A partir de enero de 2025, la administración de Donald Trump reanudará el embargo de salarios a los prestatarios de préstamos estudiantiles federales en mora, una práctica que había sido suspendida debido a la pandemia de COVID-19.
Según el Departamento de Educación, más de cinco millones de personas se encuentran actualmente sin pagar sus deudas, y este número podría aumentar a 10 millones si no se toman medidas inmediatas. La deuda total de préstamos estudiantiles supera los 1.600 millones de dólares y más de 42 millones de estadounidenses mantienen préstamos estudiantiles federales.

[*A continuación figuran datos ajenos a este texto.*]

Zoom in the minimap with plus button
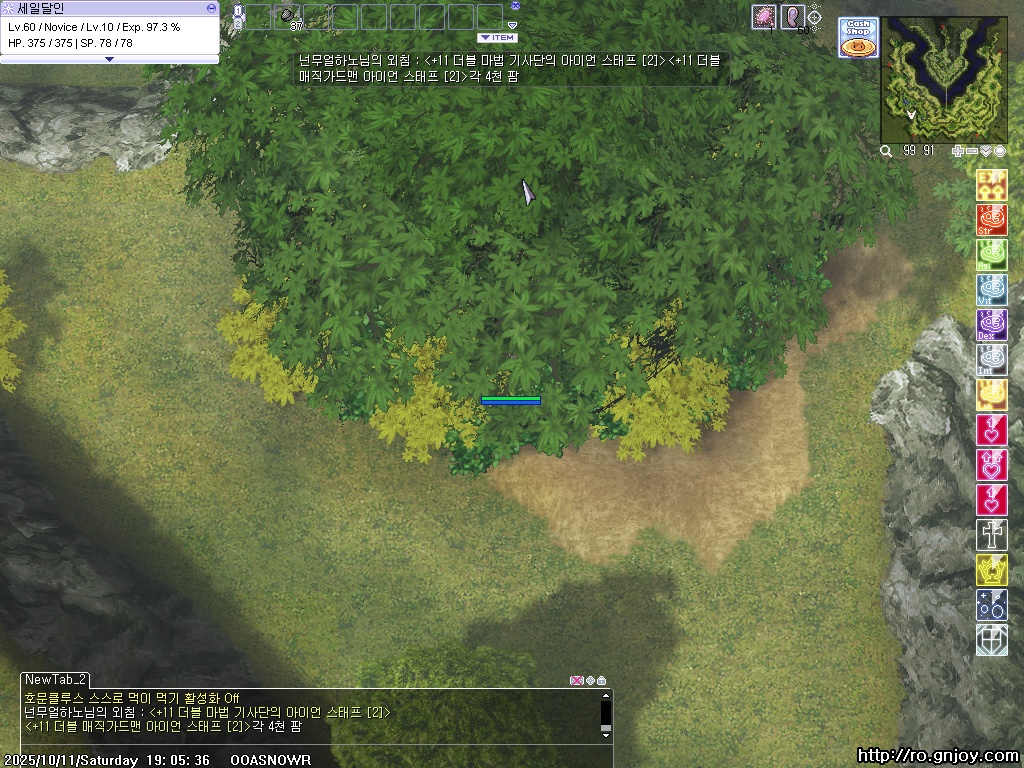 coord(957,151)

Las notificaciones de embargo administrativo comenzarán a enviarse a partir de la semana del 7 de enero de 2026. En un primer momento, aproximadamente 1.000 prestatarios serán notificados, pero el número de afectados aumentará progresivamente. Esta acción tiene como objetivo garantizar que los prestatarios paguen sus deudas, protegiendo a los contribuyentes de asumir la carga de los préstamos no pagados.
El Departamento de Educación tiene la facultad de embargar hasta el 15% del salario neto de los prestatarios en mora, pero debe garantizar que se preserve un ingreso mínimo.

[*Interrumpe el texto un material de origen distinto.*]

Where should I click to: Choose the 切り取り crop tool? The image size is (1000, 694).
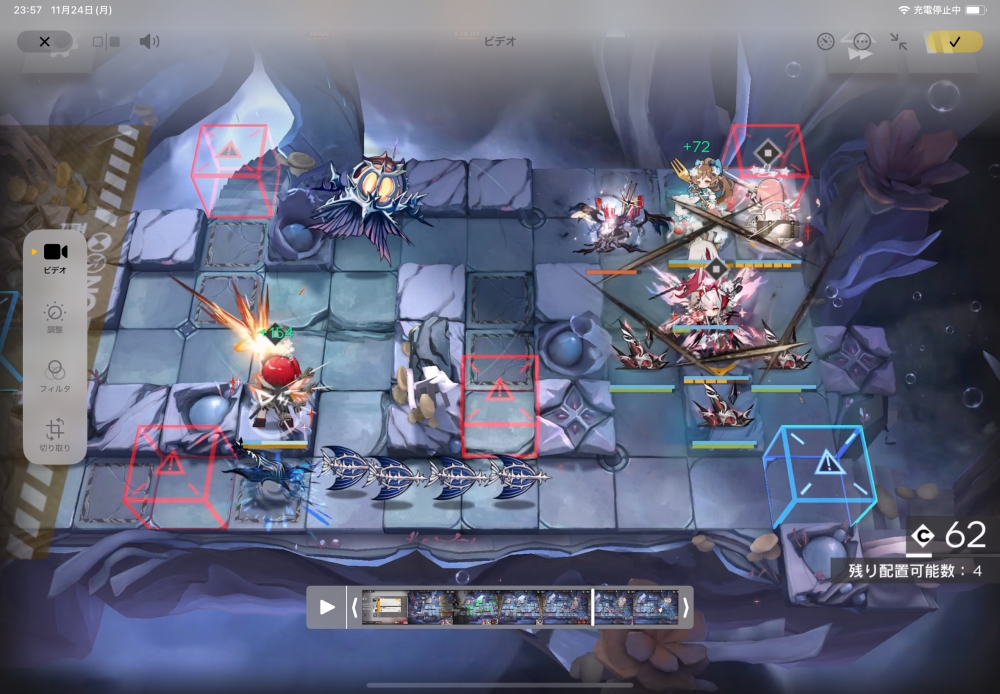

En este sentido, los prestatarios deben recibir al menos 30 veces el salario mínimo federal por hora a la semana, lo que equivale a 217.50 dólares, basado en el salario mínimo actual de 7.25 dólares por hora. Además, el gobierno puede retener reembolsos de impuestos federales y beneficios del Seguro Social.
Ante esta situación, defensores del consumidor y expertos en educación superior recomiendan a los prestatarios en mora que se comuniquen con el Grupo de Resolución de Incumplimiento del gobierno para explorar opciones como la rehabilitación de préstamos o la regularización de sus deudas. Estos programas permiten a los deudores evitar el embargo de sus salarios si toman las medidas correctivas a tiempo.
La reanudación de la actividad de cobro de préstamos no solo afecta a los deudores, sino que también tiene implicaciones para la economía en general. Con el aumento de la deuda estudiantil y la suspensión de las moratorias, el gobierno federal está tomando medidas para asegurar que los contribuyentes no carguen con el peso de las deudas impagas.
¿Por qué hay tanta deuda estudiantil en Estados Unidos?
En EEUU, las deudas estudiantiles son comunes porque la universidad es muy cara y el sistema está diseñado para que la mayoría financie esos costos con créditos, no con educación pública gratuita.
Una carrera universitaria de 4 años en el país norteño suele costar, sumando matrícula y gastos de vida, desde un poco más de 100 mil dólares en una universidad pública “barata” hasta más de 250 mil en una privada cara. El costo no cambia tanto por estudiar letras o una carrera técnica.
La mayoría de los estudiantes pide dinero al gobierno federal y, cuando eso no alcanza, a bancos y otras instituciones financieras privadas. Según el tipo de préstamo y el plan, la deuda suele tardar entre unos 10 y 20 años en pagarse, aunque muchos tardan más.
¿A quién se le pide el dinero?
Préstamos federales:
- Los da el Departamento de Educación (no un banco privado).
- Se solicita llenar el formulario FAFSA, que calcula cuánta ayuda puedes recibir según los ingresos familiares, etc.
Préstamos privados:
- Los ofrecen bancos, cooperativas de crédito y empresas financieras.
- Suelen exigir historial crediticio o un cofirmante (por ejemplo, un padre) y tienen menos protecciones para el deudor.
Análisis recientes estiman que, dependiendo del monto y del ingreso, los préstamos pueden tardar entre 5 y más de 20 años en liquidarse; con deudas muy grandes, algunas personas siguen pagando 30 años o nunca acaban antes de la condonación.